It works for Mika because he is interested in the cases when the 
firmware assigns the resources, hence hpmemsize=2M (default) and it does 
not cause problems, unless we run out of space and need to go below 2M.
> 
> > Add check for if bridge is extended or shrunken and reflect that in the
> > call to pci_dbg().
> > 
> > Reset the resource if its new size is zero (if we have run out of a
> > bridge window resource) to prevent the PCI resource assignment code from
> > attempting to assign a zero-sized resource.
> > 
> > Signed-off-by: Nicholas Johnson <nicholas.johnson-opensource@outlook.com.au>
> > ---
> >  drivers/pci/setup-bus.c | 17 ++++++++++++-----
> >  1 file changed, 12 insertions(+), 5 deletions(-)
> > 
> > diff --git a/drivers/pci/setup-bus.c b/drivers/pci/setup-bus.c
> > index 0c51f4937..e7e57bf72 100644
> > --- a/drivers/pci/setup-bus.c
> > +++ b/drivers/pci/setup-bus.c
> > @@ -1836,18 +1836,25 @@ static void adjust_bridge_window(struct pci_dev *bridge, struct resource *res,
> >  				 struct list_head *add_list,
> >  				 resource_size_t new_size)
> >  {
> > -	resource_size_t add_size;
> > +	resource_size_t add_size, size = resource_size(res);
> >  
> >  	if (res->parent)
> >  		return;
> >  
> > -	if (resource_size(res) >= new_size)
> > -		return;
> > +	if (new_size > size) {
> > +		add_size = new_size - size;
> > +		pci_dbg(bridge, "bridge window %pR extended by %pa\n", res,
> > +			&add_size);
> > +	} else if (new_size < size) {
> > +		add_size = size - new_size;
> > +		pci_dbg(bridge, "bridge window %pR shrunken by %pa\n", res,
> > +			&add_size);
> > +	}
> 
> Where's the patch that changes the caller so "new_size" may be smaller
> than "size"?  I guess it must be "[3/3] PCI: Consider alignment of
> hot-added bridges ..." because that's the only one that makes a
> non-trivial change, right?

As above, there was always a possibility of the new_size being smaller. 
For some reason, 1M is assigned to bridges, even if nothing is below 
them (for example, unused non hotplug bridges in a Thunderbolt dock).
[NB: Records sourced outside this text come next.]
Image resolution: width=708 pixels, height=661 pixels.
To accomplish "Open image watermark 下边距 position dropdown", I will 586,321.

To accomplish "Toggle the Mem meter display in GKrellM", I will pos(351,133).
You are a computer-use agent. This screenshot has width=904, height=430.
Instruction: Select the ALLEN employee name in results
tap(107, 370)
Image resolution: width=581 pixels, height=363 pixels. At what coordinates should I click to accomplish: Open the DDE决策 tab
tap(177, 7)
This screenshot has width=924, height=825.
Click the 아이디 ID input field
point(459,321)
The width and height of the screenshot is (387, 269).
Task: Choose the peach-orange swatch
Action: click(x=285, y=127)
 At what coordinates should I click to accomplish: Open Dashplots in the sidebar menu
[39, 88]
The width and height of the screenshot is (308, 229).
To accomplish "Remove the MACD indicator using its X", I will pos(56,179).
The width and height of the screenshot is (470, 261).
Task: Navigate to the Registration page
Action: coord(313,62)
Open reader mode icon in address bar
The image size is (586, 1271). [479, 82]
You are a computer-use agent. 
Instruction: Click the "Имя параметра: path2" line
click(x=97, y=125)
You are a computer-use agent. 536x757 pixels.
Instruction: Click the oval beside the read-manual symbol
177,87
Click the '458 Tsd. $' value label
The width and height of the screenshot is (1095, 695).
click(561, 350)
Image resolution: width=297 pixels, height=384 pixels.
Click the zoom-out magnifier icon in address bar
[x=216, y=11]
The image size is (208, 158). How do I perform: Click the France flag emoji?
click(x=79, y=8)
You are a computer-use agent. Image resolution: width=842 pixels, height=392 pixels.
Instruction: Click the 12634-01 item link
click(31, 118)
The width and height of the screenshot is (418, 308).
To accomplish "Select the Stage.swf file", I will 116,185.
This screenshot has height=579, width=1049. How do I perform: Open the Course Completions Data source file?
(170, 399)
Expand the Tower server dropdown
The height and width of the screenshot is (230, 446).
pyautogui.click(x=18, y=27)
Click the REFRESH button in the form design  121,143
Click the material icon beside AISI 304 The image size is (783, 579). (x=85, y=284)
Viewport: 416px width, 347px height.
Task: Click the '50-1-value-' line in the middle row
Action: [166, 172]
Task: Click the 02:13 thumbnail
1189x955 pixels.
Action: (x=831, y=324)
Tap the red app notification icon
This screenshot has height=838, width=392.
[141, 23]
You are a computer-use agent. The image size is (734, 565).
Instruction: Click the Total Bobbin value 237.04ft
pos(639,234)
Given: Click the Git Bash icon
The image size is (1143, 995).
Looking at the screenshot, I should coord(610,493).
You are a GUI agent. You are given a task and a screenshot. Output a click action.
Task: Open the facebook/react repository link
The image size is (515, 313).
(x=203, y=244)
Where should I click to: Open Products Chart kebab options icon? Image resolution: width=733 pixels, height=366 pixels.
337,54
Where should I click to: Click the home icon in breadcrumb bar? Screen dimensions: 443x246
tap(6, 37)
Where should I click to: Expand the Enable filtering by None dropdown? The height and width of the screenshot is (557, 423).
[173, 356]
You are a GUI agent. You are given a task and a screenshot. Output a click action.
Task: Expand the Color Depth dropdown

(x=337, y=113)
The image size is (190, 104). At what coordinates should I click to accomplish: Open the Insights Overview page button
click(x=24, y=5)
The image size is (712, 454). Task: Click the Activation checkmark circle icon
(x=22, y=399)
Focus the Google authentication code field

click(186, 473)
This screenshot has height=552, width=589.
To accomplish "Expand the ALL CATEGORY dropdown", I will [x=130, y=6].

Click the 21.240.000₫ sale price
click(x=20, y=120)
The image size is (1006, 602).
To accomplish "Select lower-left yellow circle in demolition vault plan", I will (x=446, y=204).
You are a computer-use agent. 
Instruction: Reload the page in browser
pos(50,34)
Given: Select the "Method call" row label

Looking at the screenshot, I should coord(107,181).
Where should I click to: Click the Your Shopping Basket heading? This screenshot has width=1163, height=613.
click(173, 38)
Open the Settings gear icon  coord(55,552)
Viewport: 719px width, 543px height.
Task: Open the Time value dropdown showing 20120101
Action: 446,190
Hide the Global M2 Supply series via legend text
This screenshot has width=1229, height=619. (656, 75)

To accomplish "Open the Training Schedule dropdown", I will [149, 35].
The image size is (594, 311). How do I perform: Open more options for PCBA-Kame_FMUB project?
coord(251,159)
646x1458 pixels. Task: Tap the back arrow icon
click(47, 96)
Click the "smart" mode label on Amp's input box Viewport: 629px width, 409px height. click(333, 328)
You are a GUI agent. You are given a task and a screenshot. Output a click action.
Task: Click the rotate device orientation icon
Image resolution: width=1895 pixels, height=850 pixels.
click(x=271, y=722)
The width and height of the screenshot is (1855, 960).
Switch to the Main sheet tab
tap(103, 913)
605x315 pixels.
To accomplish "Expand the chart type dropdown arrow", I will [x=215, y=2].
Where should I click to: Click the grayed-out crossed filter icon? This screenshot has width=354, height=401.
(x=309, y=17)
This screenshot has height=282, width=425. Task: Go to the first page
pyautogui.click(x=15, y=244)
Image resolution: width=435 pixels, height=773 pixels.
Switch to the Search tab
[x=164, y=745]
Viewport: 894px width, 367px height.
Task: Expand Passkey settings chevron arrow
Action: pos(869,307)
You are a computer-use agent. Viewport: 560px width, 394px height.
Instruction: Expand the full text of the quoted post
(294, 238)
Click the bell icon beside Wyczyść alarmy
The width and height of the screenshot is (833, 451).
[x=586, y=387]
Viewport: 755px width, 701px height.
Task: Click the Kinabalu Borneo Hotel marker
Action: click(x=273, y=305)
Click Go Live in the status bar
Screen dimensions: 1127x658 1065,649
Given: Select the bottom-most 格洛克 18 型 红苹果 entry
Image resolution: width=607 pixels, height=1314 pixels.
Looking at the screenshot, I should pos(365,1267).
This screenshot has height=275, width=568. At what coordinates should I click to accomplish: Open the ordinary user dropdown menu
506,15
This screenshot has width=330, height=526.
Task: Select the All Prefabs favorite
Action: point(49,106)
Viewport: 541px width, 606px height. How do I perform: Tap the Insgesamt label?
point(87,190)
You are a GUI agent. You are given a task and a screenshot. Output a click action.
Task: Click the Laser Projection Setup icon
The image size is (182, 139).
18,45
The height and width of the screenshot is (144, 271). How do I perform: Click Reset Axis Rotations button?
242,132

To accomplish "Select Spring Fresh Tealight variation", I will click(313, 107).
It 
may be an edge case if we are low on space, but theoretically it can 
happen.

Also, when writing this, Mika was not interested in using hpmemsize, 
which, when used, will cause new_size to be smaller than the current 
size (actual size and add_size combined).

So it does not need a patch to cause "new_size" to be smaller than 
"size" - just a change in user behaviour to use pci=hpmemsize.
> 
> > -	add_size = new_size - resource_size(res);
> > -	pci_dbg(bridge, "bridge window %pR extended by %pa\n", res, &add_size);
> >  	res->end = res->start + new_size - 1;
> >  	remove_from_list(add_list, res);
> > +	if (!new_size)
> > +		reset_resource(res);
> 
> I consider reset_resource() to be deprecated because it throws away
> res->flags, which tells us what kind of resource it is
> (mem/io/32-bit/64-bit/prefetchable).  We learn this during
> enumeration, and we shouldn't forget the information until we remove
> the device.

I will look at this, but I distinctly remember doing this because of IO 
BARs which would run out and cause the device not to be enabled.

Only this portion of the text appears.